◆ INFORMATION GIVEN:
* * * * * * *

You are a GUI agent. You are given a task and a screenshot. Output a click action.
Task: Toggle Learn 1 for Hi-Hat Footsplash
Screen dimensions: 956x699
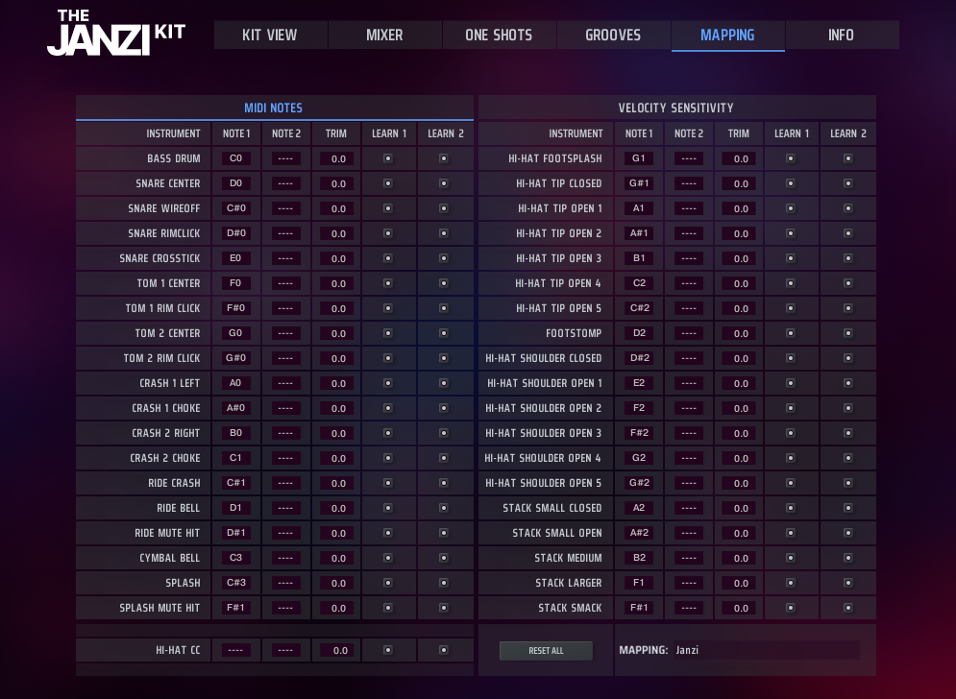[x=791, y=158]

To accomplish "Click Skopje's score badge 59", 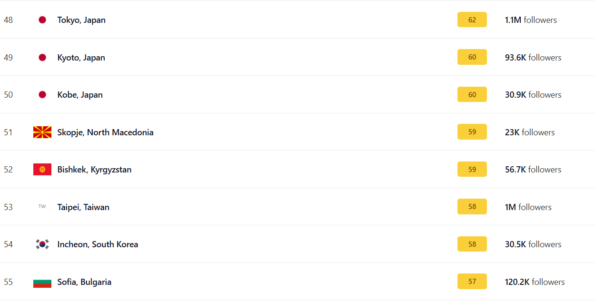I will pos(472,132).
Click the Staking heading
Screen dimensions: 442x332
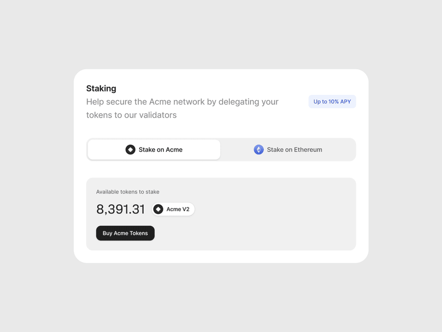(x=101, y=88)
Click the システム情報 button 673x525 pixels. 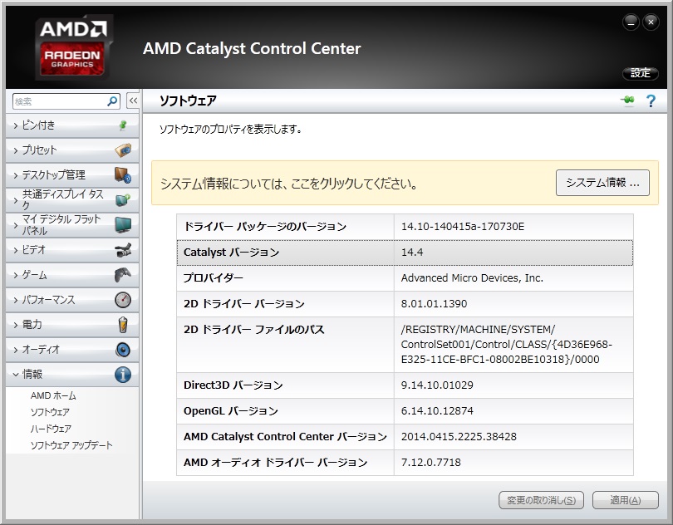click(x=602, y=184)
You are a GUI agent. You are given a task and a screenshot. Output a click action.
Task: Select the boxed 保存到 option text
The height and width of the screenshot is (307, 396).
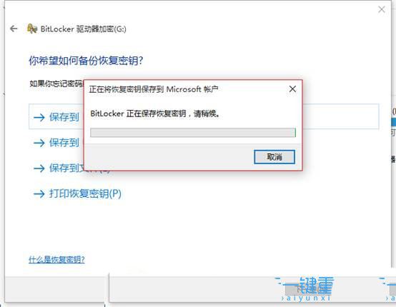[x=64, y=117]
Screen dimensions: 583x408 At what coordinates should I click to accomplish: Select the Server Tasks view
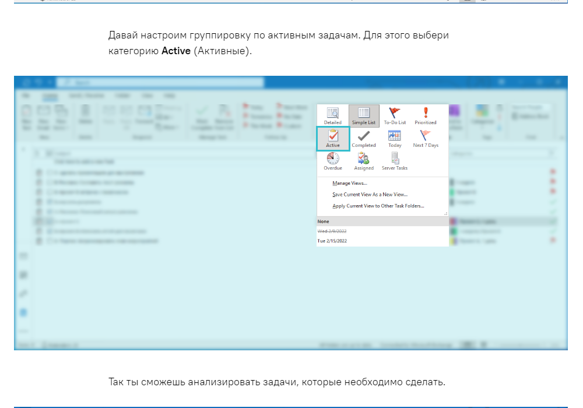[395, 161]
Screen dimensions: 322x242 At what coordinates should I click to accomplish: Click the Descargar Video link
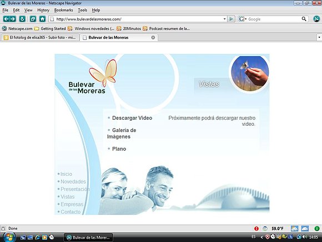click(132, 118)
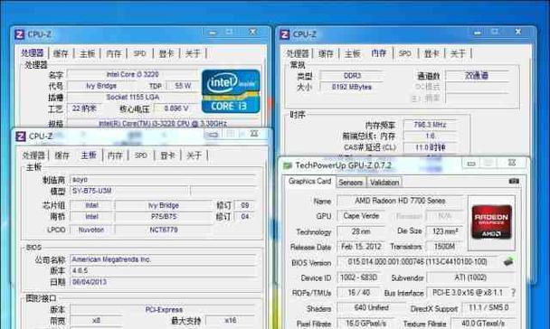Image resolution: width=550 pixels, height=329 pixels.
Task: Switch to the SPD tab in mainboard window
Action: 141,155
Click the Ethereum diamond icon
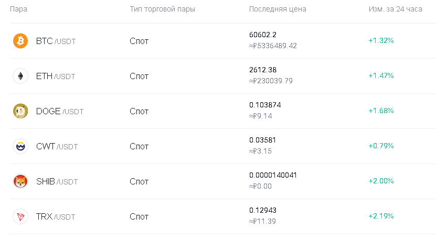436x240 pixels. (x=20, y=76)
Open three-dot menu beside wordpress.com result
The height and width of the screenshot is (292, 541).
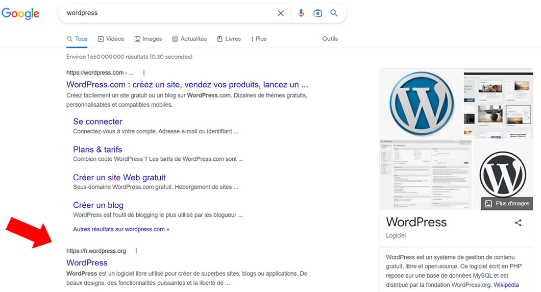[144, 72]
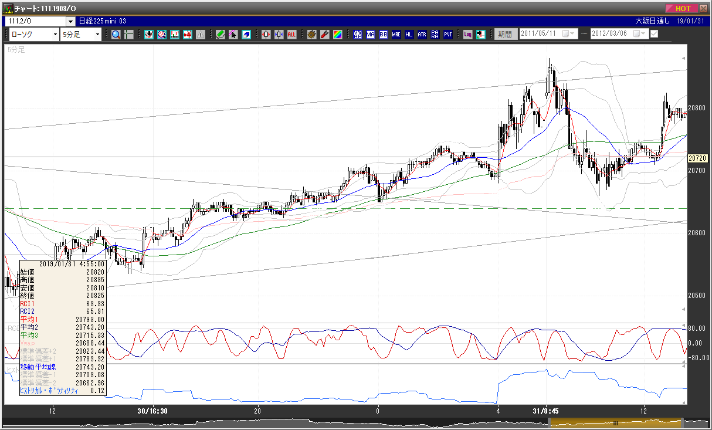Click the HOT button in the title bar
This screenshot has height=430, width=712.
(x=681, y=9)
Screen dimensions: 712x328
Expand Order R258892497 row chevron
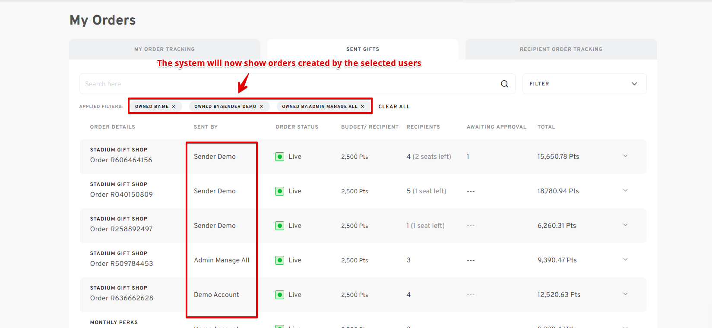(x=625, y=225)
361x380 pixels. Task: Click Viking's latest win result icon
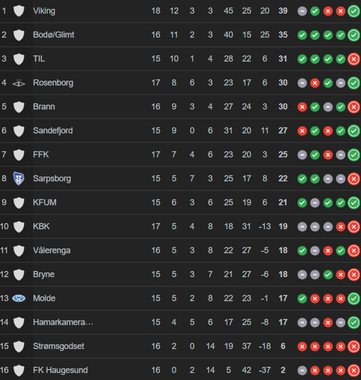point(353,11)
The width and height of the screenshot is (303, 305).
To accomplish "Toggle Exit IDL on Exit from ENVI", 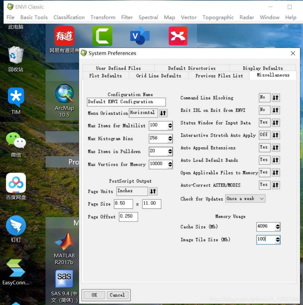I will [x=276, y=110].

* * * * * * *

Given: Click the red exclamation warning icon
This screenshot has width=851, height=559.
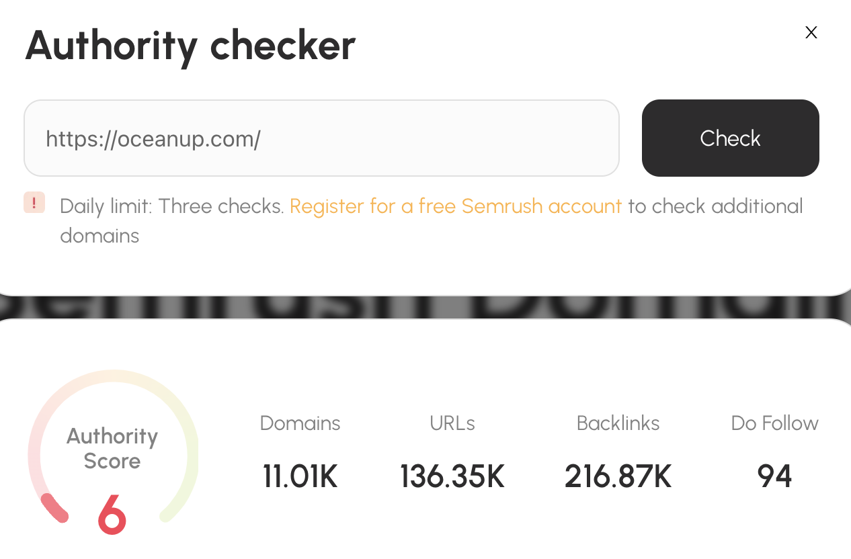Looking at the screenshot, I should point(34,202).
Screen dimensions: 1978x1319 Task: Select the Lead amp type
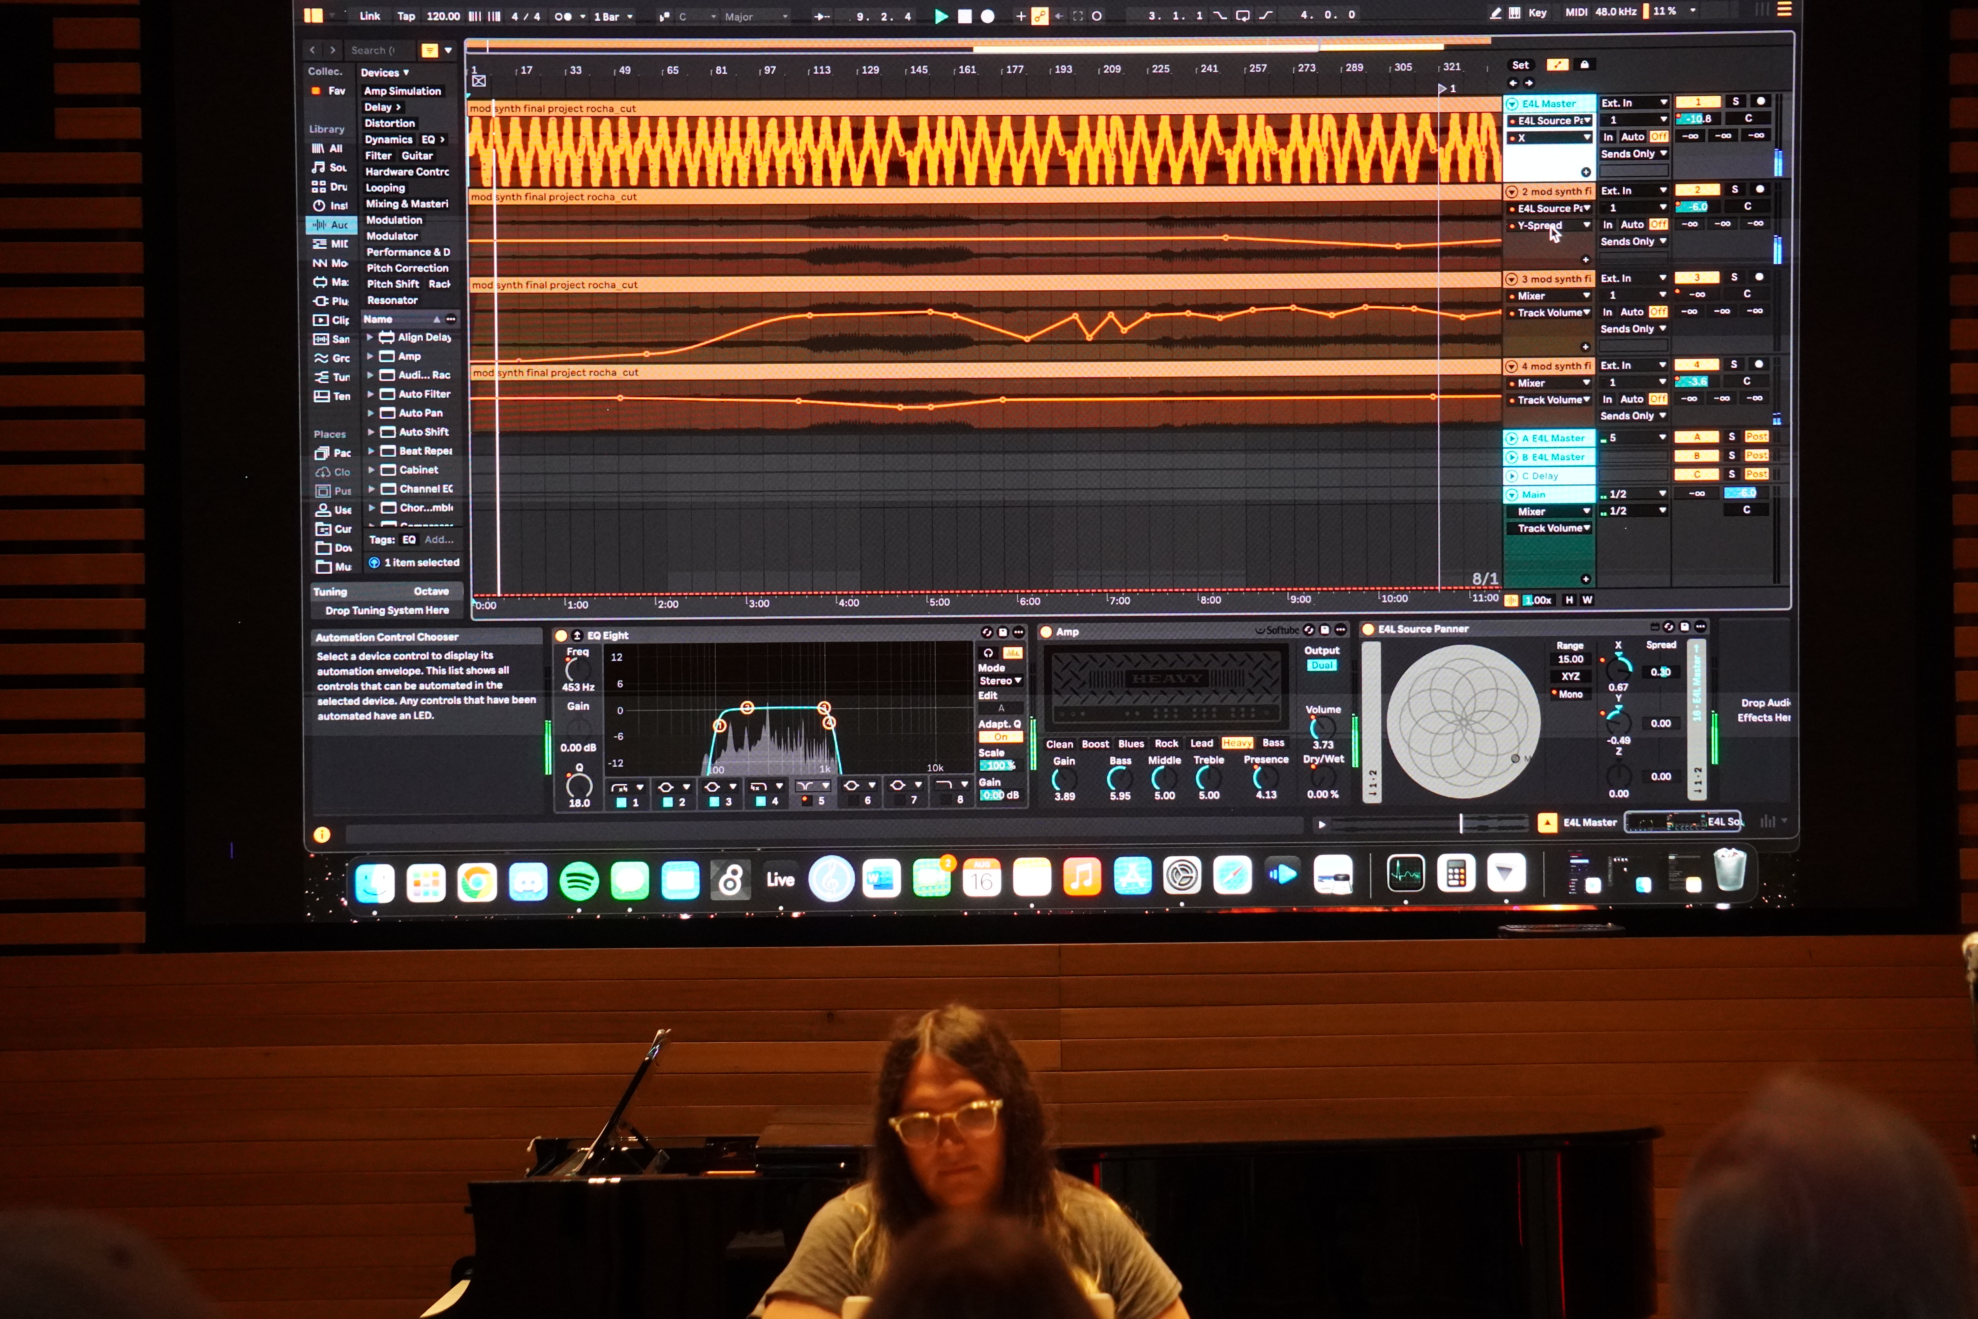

* * * * * * *

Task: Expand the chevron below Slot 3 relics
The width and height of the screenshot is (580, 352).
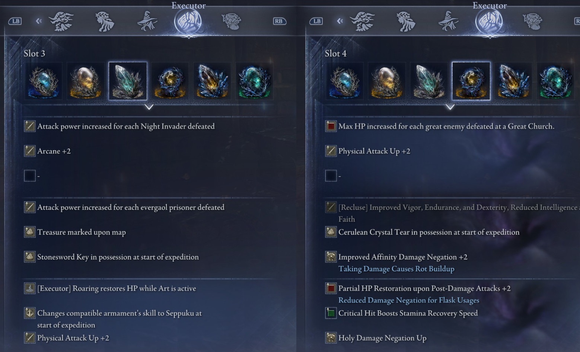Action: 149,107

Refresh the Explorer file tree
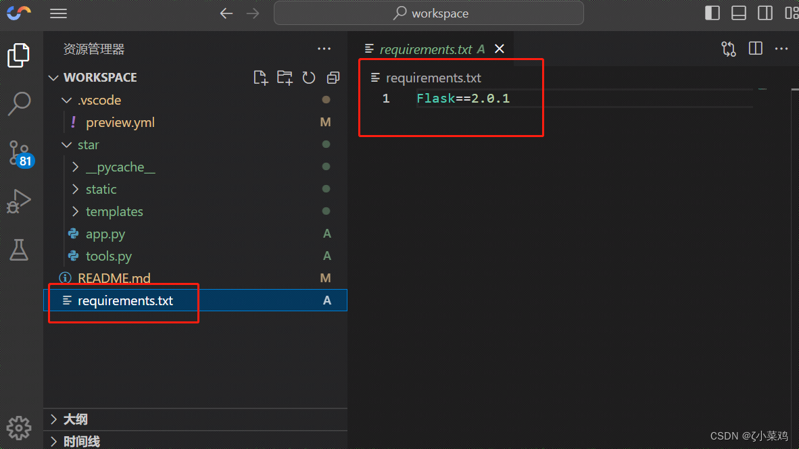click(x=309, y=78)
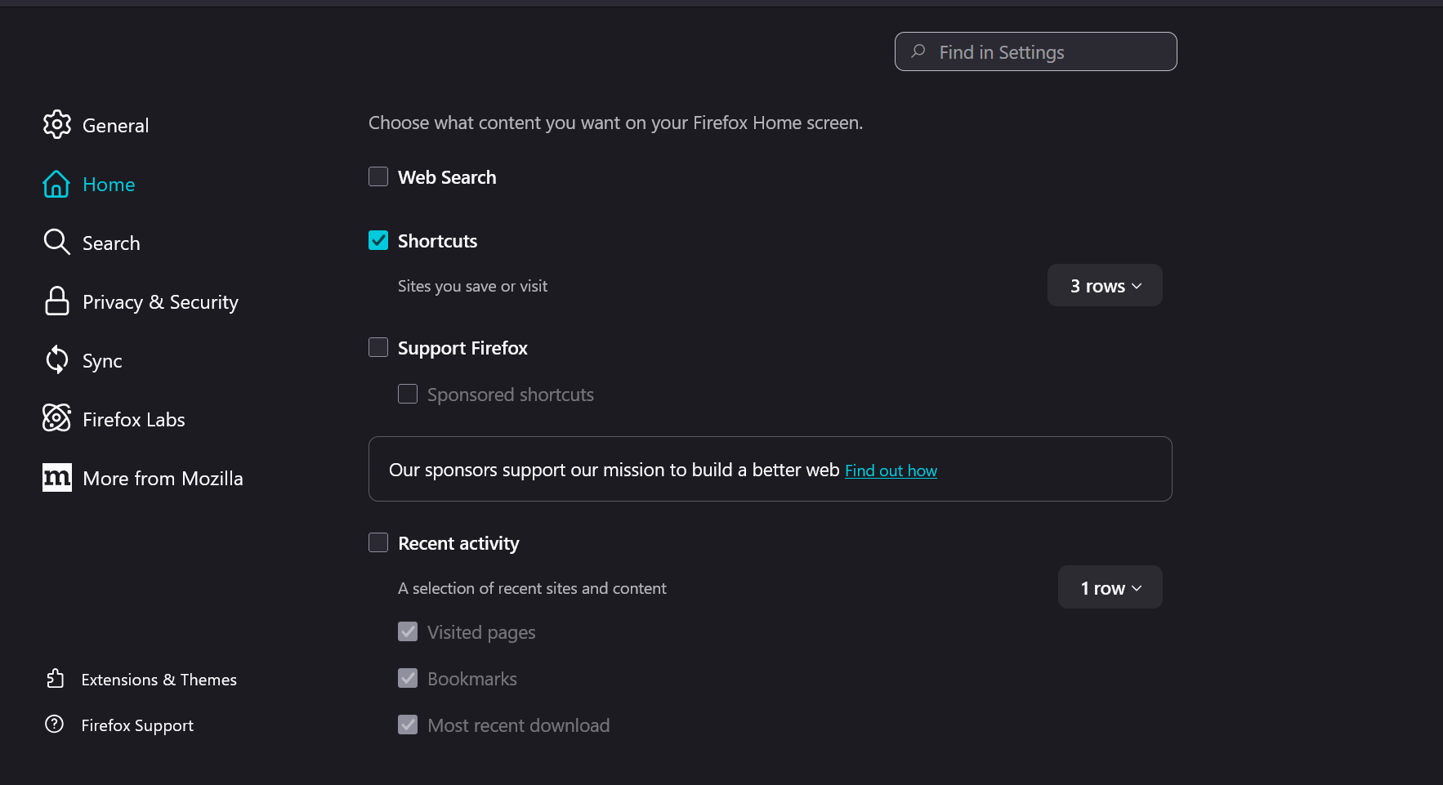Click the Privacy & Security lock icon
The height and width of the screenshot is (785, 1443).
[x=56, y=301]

* * * * * * *

◆ EXERCISE GOAL: Within the listing above, print exactly the stretch beginning at the line that contains "Screen dimensions: 322x242" and finishing at the line that contains "The width and height of the screenshot is (303, 305).", ends kept, pictures left out, and nothing more.

◆ ANSWER TO THIS PROBLEM:
Screen dimensions: 322x242 At what coordinates should I click to accomplish: Click the Descargar Video link
click(132, 118)
Image resolution: width=550 pixels, height=329 pixels.
Task: Switch to the SPD tab in mainboard window
Action: 141,155
Click the Ethereum diamond icon
436x240 pixels. (x=20, y=76)
Open three-dot menu beside wordpress.com result
The height and width of the screenshot is (292, 541).
[144, 72]
Click the HOT button in the title bar
This screenshot has height=430, width=712.
(x=681, y=9)
Screen dimensions: 712x328
Expand Order R258892497 row chevron
(x=625, y=225)
361x380 pixels. Task: Click Viking's latest win result icon
point(353,11)
The width and height of the screenshot is (303, 305).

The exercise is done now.